File metadata and controls

505 lines (432 loc) · 18.2 KB
layout title
page
Geocoding Voter Addresses

In this vignette, we will walk-through how to geocode a dataset that includes addresses used to apply the BISG method for estimating the race/ethnicity of registered voters.

What is Geocoding?

One of the first steps to performing ecological inference using eiCompare is geocoding your voter file addresses in order to perform Bayesian Improved Surname Geocoding (BISG). Geocoding is the process of using an address or place of location to find geographic coordinates (i.e. latitude/longitude) of that location on a map. In relation to performing BISG, the values of the geographic coordinates are compared to other census data containing self-reported race and ethnicity to determine the likelihood of an individual living in an ecological unit area (i.e. county, block, tract) being of a certain race given their address. This probability is then used to update a prior probability in the BISG analysis. For more information on BISG, please refer to the BISG vignette. Below are some steps to help you walk through the process of performing geocoding on your voter file.
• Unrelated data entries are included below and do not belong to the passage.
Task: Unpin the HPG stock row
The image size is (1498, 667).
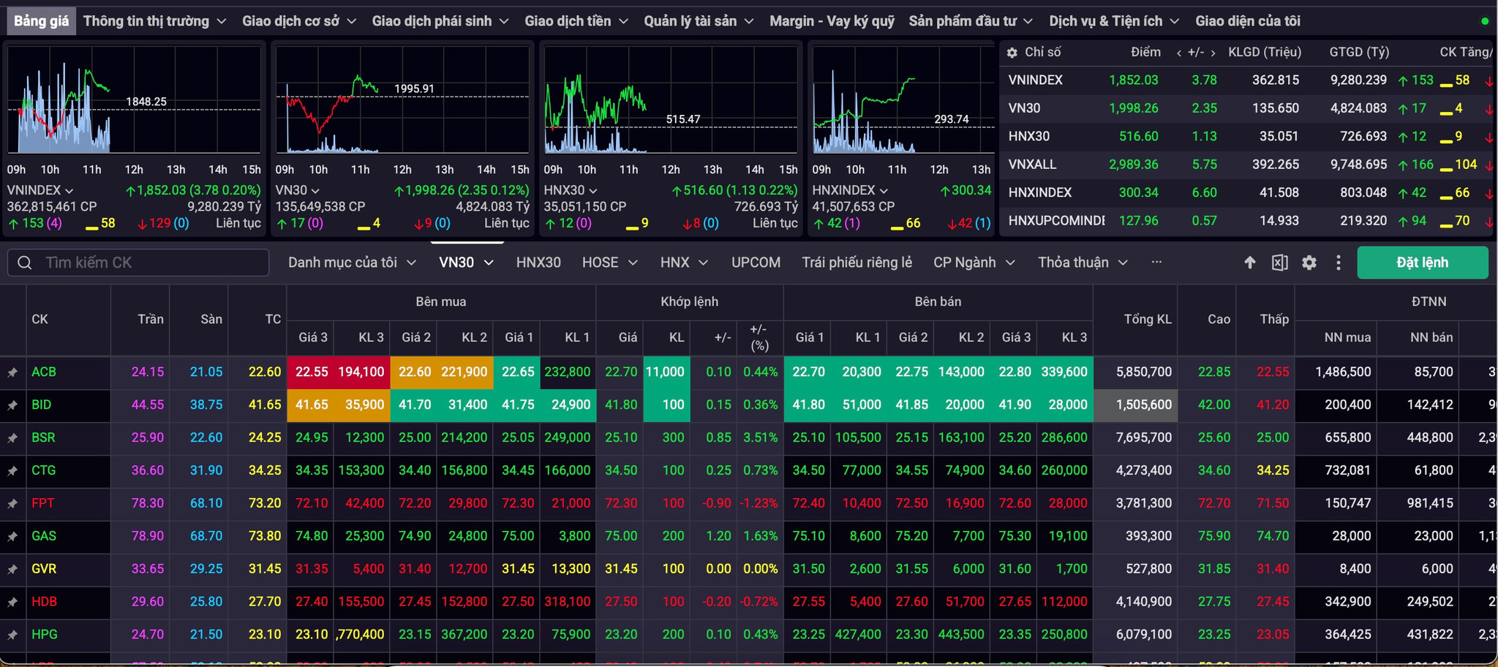Action: point(12,635)
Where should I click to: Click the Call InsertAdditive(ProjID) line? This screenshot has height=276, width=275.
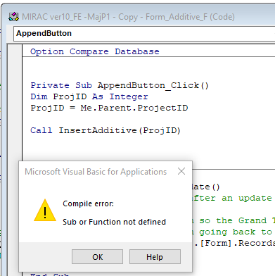pos(105,130)
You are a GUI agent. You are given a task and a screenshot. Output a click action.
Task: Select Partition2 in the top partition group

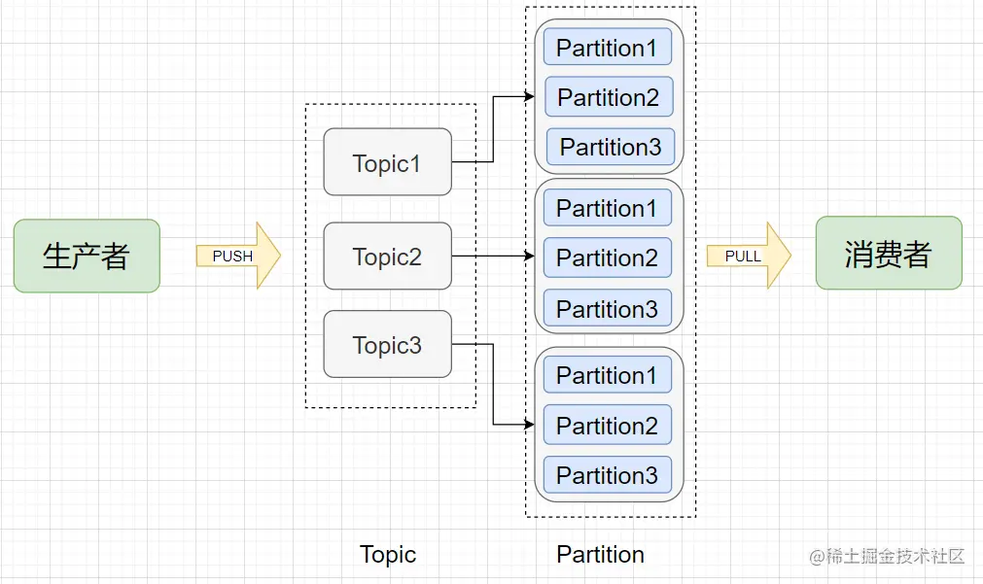click(609, 97)
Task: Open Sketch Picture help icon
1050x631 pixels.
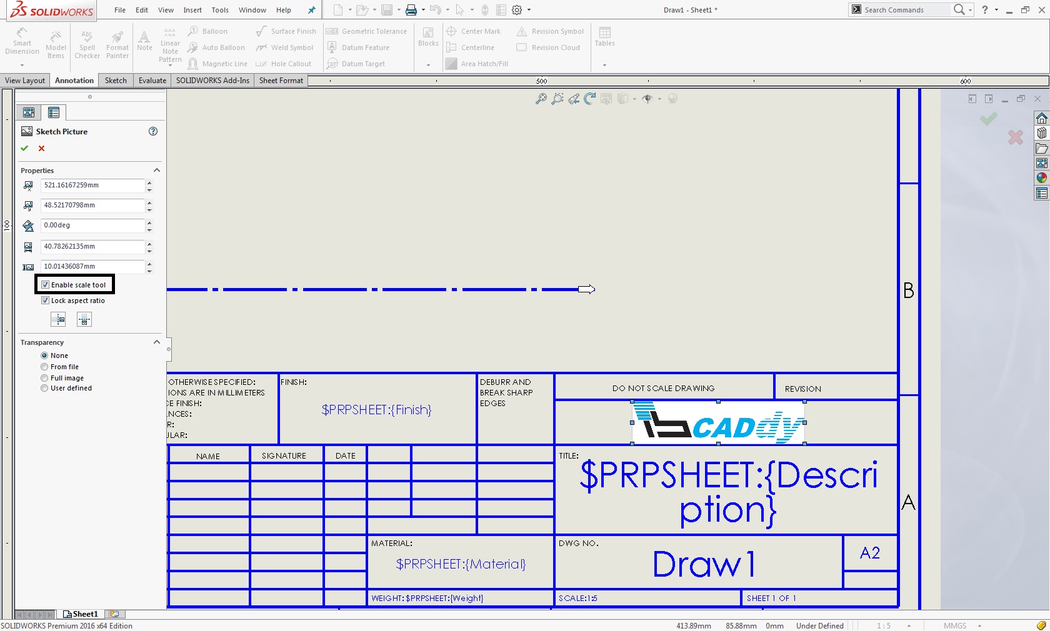Action: click(x=153, y=131)
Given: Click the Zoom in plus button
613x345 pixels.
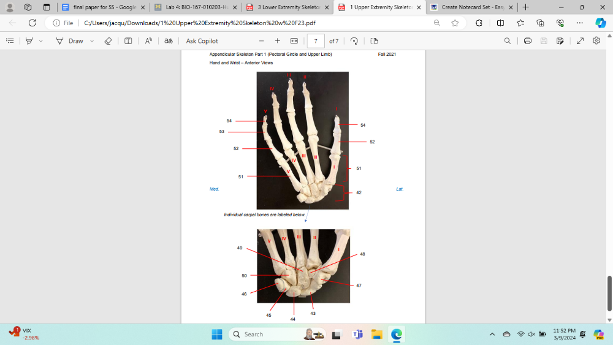Looking at the screenshot, I should 278,41.
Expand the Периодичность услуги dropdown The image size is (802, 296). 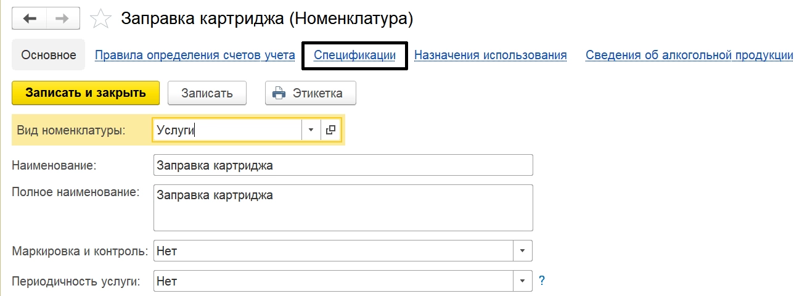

Step 1: Load R libraries/packages

Each library/package loaded allows you to use certain functions needed to prep your data for geocoding and run the geocoding tool(s).

library(eiCompare)
library(stringr)
library(tidyverse)
library(tigris)
library(tidyr)
library(foreach)
library(parallel)
library(doParallel)
library(data.table)
library(plyr)
library(censusxy)
library(sf)
library(leaflet)

Step 2: Load your voter data.

We are using a toy dataset representing the Georgia and Fulton county voter registration and geocoding all voter addresses.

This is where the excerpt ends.